ギャレットさんとの思い出を懐かしそうに語る木内酒造の谷さん。ソラチエースの魅力を最初に日本に知らしめたのが常陸野ネストビールのNIPPONIAです。谷さんはその誕生にまつわる秘話を披露してくれました。

 

■ソラチエースの物語に加わった2社のブルワリー

 冒頭で新井が紹介したように、2023年には国内でのソラチエース生産量がこれまでに比べて大きく増え、テスト販売という形ではあるものの、他社へとお譲りできるようになりました。

 そうしてソラチエースの物語へと新たに加わったのが、長野県軽井沢町のクラフトビールブルワリー、ヤッホーブルーイングと、日本におけるホップ栽培の中心地とも言える北海道上富良野町で創業した忽布古丹醸造の2社です。壇上にはヤッホーブルーイングの醸造ユニット ユニットディレクターの新井隼人さん、忽布古丹醸造のオーナーブルワーである堤野貴之さんが新たに登壇。5社の5人が揃ったところで、翌日からSORACHI BEER GARDENで提供される5つのビールを紹介していきました。

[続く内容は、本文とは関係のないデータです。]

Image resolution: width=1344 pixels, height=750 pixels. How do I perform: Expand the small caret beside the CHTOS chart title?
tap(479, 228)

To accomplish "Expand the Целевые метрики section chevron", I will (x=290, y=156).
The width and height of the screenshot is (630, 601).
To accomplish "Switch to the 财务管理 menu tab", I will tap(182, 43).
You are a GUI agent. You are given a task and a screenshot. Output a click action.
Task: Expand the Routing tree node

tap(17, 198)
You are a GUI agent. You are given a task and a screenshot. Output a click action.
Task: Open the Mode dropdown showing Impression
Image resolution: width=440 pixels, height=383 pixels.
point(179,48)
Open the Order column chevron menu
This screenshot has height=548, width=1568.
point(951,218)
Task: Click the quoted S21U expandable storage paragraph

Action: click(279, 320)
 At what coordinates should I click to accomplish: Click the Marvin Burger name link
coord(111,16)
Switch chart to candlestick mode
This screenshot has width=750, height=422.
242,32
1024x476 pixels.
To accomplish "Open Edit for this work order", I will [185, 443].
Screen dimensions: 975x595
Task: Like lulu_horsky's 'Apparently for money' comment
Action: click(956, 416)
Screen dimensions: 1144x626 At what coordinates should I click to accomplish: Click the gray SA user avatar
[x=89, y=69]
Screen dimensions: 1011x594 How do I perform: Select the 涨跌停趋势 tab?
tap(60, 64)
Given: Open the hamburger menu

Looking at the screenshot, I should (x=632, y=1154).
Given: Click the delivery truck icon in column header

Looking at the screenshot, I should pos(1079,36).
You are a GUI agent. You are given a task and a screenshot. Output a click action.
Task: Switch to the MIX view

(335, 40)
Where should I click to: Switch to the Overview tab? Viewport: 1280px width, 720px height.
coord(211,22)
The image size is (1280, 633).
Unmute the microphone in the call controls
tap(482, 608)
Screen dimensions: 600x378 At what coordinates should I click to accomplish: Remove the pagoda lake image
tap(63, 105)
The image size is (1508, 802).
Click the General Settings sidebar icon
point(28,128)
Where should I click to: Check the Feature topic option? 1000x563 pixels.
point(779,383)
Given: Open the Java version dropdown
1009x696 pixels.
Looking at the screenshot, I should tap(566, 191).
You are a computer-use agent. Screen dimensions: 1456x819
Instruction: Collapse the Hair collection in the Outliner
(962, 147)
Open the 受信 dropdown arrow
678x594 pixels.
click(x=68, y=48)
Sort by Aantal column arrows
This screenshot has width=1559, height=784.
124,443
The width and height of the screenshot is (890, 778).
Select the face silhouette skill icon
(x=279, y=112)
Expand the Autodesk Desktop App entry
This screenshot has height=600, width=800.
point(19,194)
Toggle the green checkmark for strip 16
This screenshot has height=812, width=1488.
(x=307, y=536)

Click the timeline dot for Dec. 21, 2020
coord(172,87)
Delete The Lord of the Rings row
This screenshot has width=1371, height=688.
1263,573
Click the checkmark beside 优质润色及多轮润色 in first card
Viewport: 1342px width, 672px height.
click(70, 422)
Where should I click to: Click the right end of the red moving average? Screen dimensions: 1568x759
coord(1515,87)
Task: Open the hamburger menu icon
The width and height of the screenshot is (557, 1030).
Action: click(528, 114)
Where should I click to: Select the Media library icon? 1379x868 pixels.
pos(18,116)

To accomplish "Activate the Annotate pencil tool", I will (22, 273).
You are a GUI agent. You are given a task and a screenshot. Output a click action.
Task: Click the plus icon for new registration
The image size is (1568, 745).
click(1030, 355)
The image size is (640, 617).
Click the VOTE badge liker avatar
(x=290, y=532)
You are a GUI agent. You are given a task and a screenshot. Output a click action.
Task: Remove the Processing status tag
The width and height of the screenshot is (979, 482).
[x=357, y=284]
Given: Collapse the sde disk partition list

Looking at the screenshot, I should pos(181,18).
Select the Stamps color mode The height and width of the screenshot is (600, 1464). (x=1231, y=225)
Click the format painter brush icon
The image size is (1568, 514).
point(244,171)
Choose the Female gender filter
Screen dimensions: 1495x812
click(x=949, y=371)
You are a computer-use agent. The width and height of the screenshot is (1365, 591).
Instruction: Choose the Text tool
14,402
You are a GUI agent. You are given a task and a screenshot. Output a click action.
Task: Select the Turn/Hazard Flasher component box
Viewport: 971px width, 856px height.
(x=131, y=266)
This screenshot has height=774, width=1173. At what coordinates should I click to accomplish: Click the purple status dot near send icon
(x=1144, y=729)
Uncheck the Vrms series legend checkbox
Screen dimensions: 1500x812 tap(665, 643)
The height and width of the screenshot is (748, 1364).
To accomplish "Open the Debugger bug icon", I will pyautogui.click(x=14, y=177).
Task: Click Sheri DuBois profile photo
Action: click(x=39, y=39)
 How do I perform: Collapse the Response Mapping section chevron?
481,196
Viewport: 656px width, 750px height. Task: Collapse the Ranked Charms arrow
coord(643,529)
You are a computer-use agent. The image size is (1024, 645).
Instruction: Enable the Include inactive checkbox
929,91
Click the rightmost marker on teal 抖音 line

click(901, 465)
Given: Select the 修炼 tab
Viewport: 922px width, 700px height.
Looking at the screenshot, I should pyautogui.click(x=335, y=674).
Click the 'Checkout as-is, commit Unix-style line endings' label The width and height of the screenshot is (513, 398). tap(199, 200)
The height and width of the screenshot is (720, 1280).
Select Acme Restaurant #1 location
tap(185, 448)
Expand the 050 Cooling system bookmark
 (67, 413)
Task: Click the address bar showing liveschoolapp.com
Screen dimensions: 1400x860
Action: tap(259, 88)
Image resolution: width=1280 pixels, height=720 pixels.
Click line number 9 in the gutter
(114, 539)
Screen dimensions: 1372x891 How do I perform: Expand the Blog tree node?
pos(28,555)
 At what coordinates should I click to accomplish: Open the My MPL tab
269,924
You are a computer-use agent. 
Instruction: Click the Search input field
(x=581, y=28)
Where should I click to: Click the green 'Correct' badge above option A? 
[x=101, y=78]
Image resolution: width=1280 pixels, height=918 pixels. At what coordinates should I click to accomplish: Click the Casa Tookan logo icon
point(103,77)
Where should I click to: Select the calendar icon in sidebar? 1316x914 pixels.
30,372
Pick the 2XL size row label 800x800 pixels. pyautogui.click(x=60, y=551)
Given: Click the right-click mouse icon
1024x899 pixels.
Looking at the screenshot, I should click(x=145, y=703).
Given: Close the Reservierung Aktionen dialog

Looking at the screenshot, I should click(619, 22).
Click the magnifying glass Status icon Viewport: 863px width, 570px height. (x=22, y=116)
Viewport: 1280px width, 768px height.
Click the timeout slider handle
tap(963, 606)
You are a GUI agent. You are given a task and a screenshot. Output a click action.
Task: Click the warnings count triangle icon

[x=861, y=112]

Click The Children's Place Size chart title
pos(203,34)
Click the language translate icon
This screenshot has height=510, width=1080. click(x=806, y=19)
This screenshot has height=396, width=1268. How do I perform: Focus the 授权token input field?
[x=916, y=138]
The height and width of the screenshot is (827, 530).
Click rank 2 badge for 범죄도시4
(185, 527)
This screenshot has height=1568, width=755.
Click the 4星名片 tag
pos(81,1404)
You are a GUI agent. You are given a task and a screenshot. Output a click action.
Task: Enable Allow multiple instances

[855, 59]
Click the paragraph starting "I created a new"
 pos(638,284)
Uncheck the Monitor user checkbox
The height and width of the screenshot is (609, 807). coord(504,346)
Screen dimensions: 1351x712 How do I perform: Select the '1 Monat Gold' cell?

 まずは新井によるサッポロビールと、ホップにはソラチエースのみを使ったゴールデンエール、SORACHI 1984について紹介していきます。

「SORACHI 1984は『ソラチエースをしっかりと味わってほしい』という思いでつくり上げたビールです。ソラチエースとはなんぞや?と思ったときに、まずはこのSORACHI 1984からはじめていただければ、ソラチエースの特徴がよくわかるかなと思います」(新井)

 次にマイクを握ったのはヤッホーブルーイングの荒井さん。1996年に設立された同社は「ビールに味を! 人生に幸せを!」というミッションを掲げたブルワリーです。今回のイベントで提供するビールは、DDH Hazy Double IPA。ソラチエースの香りが持つ特徴のひとつである「ココナッツアロマ」に着目し、2回のドライホップという手法を採り入れることでソラチエースの香りをかなり強く引き立たせたビールになっているそうです。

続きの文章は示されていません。